▸ What to work on
• A. In the excerpt on Bill Delahunt's hearings, which state does Delahunt represent?
• B. Pick up the excerpt on Bill Delahunt's hearings after its final sentence and write the next paragraph or two.

[start of Excerpt provided]

Representative Bill Delahunt, a Democrat from Massachusetts, has been holding hearings on the administration’s negotiations with Iraq over the legal status of American troops in Iraq beyond Mr. Bush’s presidency. He said that the administration had rebuffed demands to bring any agreement to Congress for approval, and had largely succeeded.Somewhere even as we speak someone is being tortured for Bill Delahunt, but hey, at least no one will accuse him of being soft on terrorism. I recall Susan Sontag giving an interview to Kurt Anderson, one of the many etherizing occupants of NPR studios, just after her book Regarding the Pain of Others came out, and there was a moment when her voice nearly raised and you could almost hear her rising out of her seat: "These are human beings who do this," she said, speaking of certain unspeakable horrors that arrive inevitably with war. "We have to stop being surprised!"
“They’re excellent at manipulating the arguments so that if Congress should assert itself, members expose themselves to charges of being soft, not tough enough on terrorism,” he said. “My view is history is going to judge us all.”

[end of Excerpt provided]
[start of Raw data]

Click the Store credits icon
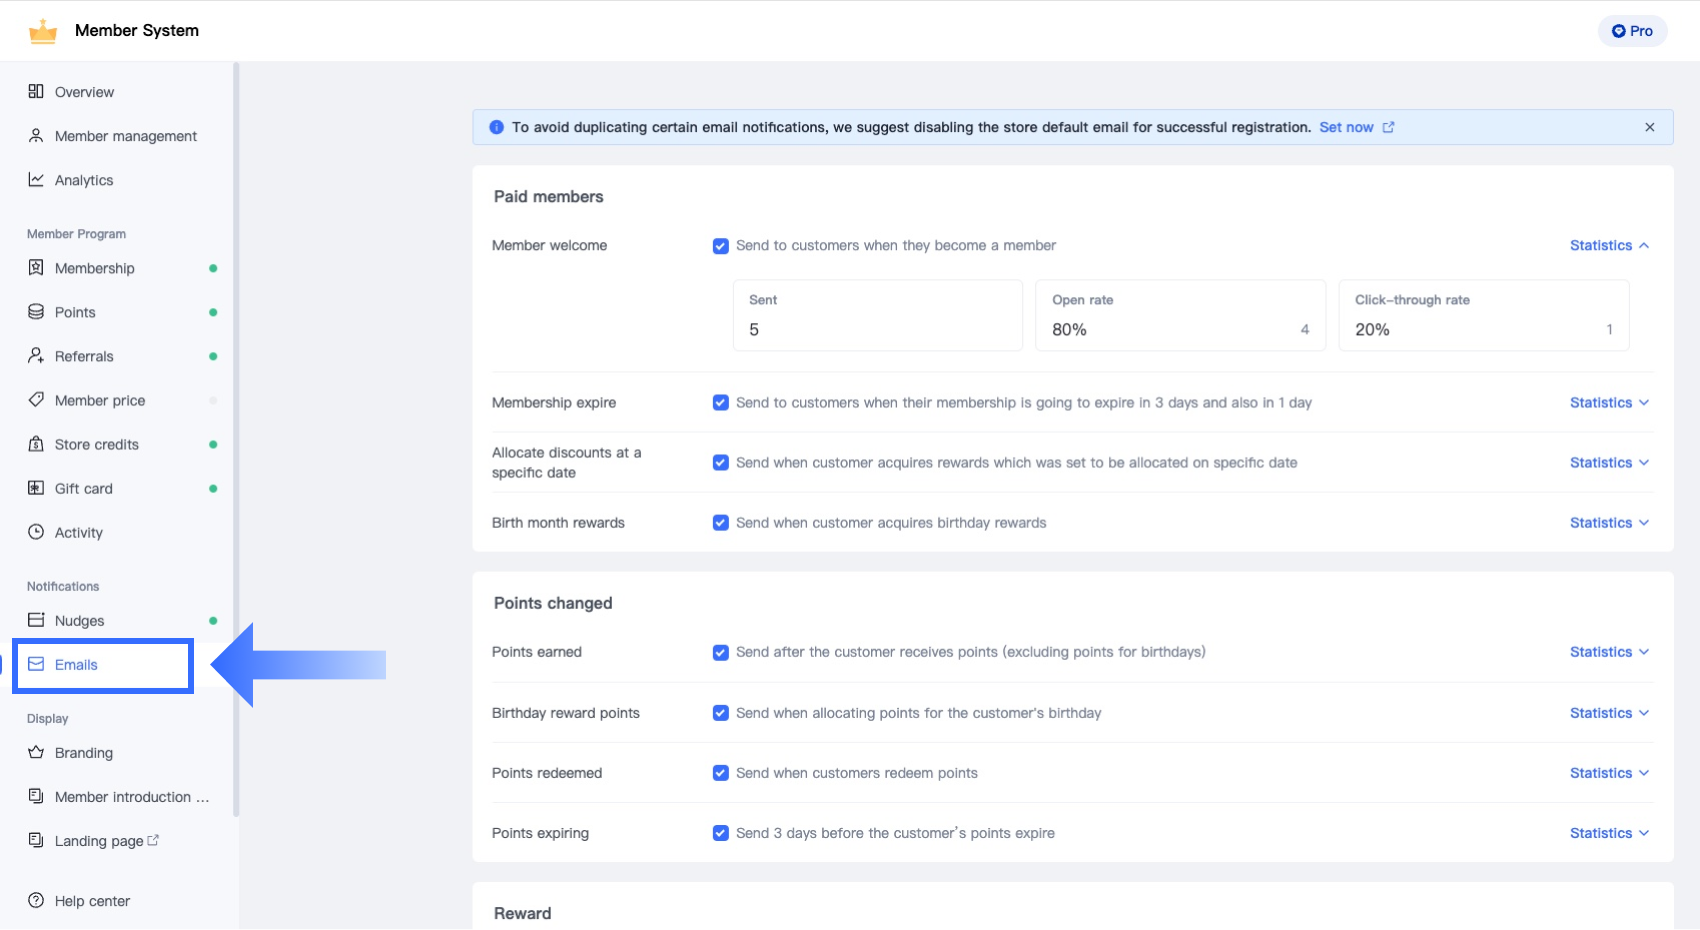 pyautogui.click(x=35, y=443)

[end of Raw data]

▸ Written responses
• A. Massachusetts.

• B.
-The Times
In other words, the work of historians is largely obfuscatory. Nazi Germany, how could it happen? Reams and reams and reams and libraries and films and monuments and museums, but as you can see above, the question, more accurately put, would be: Nazi Germany, how could it not have happened. Martin Niemöller, requiescat in pace.
2 comments:
When my head is spinning from the NYTimes and Rep. Delahunts of our sphere, I come here for respite and insight and the restorative qualities your writings provide.
Susan Sontag being interviewed on NPR...those were the days.
I thought you had linked to the wrong article until I found Delahunt's quote in the 23rd paragraph of a 24 paragraph article. And that's the only mention in the New York Times of these negotiations, which will do much to determine how long, and how many, Americans stay in Iraq.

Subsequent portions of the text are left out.